## Aim
According to the review of The Hateful Eight, what does the booklet given with a ticket to the 70mm "roadshow" call the film?

## Text
The Hateful Eight (2015)

Spoiler Scale (How spoilery is this article on a scale of 1 to 10?):  3   

The booklet that came with a ticket to the 70mm “roadshow” of The Hateful Eight dubs it “The 8th Film by Quentin Tarantino.”  I would dub it “The 5th Film of Bloody Revenge by Quentin Tarantino” – yet another entry in a series that has come to define Tarantino’s mashup of influences as a franchise unto itself, as well as a discrete regression into the relative artistic safety of fixed expectations.  At this point in my own history with Tarantino (which began with taking in Pulp Fiction (1994) on opening night), I don’t know what’s become more excruciating – the increasing bloat in run times or the increasing degrees to which Tarantino apologists will bend over backwards to sell the sameness as greatness.

Alright, for the sake of argument, I will play along.  What do we have in this chamber Western that’s unique?  Instead of aping Ennio Morricone scores, Tarantino has hired him compose (an aspect flaunted in the official “overture” that precedes the 70mm screenings); and yet of all of the films Morricone has scored, curiously enough, this film owes as much of its visual and narrative atmosphere to John Carpenter’s The Thing (1982) as to the spaghetti Westerns.  But true to Tarantino form, Morricone isn’t always there to be Morricone – in fact, the score gets all Bernard Herrmann, as Tarantino goes all Alfred Hitchcock, in the opening salvo following the 70mm screening’s intermission.

(Part of a data file)
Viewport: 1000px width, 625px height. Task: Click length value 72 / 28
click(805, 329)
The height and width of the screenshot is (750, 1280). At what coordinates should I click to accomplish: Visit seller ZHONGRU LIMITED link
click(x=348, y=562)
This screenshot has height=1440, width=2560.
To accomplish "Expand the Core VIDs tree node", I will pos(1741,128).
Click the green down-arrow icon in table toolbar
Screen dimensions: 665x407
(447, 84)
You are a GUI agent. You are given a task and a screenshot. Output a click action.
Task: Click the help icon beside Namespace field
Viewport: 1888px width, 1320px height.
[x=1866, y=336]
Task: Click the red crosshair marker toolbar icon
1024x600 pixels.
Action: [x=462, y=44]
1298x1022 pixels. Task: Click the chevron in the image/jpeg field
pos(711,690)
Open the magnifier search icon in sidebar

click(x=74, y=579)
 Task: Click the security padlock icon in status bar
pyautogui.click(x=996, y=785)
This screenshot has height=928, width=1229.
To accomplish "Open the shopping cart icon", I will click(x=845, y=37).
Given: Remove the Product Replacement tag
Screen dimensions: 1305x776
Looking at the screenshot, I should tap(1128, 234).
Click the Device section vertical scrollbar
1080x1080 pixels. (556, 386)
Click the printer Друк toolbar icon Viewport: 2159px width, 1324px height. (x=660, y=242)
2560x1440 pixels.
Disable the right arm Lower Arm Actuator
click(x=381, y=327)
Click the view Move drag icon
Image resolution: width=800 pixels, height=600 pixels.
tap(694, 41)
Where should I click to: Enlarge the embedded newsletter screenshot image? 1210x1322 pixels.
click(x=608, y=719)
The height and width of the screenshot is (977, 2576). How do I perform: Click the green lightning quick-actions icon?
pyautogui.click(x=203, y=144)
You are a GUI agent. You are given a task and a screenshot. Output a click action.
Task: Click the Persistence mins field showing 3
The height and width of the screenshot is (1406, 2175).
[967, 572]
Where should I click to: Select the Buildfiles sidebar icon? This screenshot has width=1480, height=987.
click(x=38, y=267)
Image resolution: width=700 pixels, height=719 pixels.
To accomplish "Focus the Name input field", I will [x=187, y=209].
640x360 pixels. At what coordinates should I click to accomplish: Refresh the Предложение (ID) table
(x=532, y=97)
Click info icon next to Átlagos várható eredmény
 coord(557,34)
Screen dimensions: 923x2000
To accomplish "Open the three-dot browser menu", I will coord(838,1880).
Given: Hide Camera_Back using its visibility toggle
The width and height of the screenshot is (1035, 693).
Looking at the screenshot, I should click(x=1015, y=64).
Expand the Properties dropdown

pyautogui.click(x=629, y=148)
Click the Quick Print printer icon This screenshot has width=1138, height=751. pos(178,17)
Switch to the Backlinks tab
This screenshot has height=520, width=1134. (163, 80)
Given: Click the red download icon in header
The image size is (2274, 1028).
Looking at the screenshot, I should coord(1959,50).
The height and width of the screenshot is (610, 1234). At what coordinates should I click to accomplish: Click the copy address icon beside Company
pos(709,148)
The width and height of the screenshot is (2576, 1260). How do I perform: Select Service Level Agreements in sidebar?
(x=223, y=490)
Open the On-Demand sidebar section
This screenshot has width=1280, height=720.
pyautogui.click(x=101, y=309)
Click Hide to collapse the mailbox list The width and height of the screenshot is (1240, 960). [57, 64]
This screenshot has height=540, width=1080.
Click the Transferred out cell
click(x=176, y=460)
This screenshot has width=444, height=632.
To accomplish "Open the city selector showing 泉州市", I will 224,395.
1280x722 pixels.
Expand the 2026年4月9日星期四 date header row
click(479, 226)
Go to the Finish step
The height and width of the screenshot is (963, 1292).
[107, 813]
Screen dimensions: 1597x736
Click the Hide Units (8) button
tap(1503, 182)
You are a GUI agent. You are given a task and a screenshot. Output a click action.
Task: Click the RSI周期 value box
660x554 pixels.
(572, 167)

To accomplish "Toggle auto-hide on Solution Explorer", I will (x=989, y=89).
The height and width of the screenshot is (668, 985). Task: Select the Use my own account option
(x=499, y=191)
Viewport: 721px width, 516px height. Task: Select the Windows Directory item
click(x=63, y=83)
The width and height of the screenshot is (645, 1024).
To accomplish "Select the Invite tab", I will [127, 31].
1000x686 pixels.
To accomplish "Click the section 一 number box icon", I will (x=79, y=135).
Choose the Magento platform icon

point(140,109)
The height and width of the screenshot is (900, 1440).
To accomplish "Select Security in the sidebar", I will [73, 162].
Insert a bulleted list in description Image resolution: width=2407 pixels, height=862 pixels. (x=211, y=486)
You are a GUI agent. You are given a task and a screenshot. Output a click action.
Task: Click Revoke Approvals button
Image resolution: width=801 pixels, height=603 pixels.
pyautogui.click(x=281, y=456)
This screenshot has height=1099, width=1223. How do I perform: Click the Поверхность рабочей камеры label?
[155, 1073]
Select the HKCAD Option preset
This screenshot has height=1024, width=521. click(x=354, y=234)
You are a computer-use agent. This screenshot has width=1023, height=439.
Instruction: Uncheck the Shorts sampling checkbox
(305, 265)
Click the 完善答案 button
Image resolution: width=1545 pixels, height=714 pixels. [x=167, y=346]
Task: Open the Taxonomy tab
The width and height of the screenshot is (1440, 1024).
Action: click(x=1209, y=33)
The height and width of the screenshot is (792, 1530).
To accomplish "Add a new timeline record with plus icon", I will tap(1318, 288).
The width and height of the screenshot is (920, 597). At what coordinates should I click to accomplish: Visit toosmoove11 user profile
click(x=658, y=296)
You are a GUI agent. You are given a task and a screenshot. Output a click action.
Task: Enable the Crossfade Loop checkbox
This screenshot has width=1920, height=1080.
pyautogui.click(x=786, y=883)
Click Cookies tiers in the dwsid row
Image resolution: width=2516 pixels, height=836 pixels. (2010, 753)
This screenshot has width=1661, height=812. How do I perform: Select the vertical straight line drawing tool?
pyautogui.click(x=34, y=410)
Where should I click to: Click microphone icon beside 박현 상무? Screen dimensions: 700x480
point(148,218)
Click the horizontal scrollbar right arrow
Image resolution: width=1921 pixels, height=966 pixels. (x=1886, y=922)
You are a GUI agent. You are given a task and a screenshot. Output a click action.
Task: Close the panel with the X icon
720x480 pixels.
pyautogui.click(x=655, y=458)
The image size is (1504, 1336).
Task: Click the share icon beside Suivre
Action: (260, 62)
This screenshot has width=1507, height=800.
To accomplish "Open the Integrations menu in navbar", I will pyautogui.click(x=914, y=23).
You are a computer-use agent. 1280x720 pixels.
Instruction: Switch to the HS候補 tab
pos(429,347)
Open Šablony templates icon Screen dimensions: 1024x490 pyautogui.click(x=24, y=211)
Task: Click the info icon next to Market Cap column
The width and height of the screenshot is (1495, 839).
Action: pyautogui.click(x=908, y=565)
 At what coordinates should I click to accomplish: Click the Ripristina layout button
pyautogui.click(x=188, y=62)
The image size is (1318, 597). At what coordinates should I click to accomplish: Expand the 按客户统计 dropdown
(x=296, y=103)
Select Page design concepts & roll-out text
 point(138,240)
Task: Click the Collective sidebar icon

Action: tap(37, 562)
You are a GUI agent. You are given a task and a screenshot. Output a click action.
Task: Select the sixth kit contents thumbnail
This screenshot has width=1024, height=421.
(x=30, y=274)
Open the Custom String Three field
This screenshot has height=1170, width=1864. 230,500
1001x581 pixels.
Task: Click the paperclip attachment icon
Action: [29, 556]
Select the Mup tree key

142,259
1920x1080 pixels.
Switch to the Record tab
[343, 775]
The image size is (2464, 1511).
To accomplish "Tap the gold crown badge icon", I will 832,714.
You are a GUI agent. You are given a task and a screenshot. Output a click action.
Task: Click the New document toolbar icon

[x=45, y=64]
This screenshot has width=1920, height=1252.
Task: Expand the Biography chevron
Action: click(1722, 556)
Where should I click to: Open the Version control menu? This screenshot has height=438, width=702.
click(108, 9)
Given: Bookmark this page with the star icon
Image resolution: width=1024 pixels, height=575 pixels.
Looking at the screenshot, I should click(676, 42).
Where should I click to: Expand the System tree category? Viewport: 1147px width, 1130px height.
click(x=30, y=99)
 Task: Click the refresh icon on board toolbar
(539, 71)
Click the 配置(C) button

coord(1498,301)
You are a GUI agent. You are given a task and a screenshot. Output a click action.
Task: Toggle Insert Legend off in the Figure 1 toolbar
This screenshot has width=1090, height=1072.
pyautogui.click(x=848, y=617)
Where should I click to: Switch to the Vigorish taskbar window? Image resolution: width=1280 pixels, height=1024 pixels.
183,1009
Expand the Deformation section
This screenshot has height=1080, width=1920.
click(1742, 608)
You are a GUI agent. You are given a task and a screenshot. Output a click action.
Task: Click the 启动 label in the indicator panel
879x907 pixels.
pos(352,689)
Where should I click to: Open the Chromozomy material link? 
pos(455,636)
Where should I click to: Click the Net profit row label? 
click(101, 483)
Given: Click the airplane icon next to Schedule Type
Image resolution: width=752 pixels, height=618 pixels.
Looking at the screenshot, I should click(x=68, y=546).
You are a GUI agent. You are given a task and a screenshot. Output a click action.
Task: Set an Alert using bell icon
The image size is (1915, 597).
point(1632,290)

## Task result
"The 8th Film by Quentin Tarantino."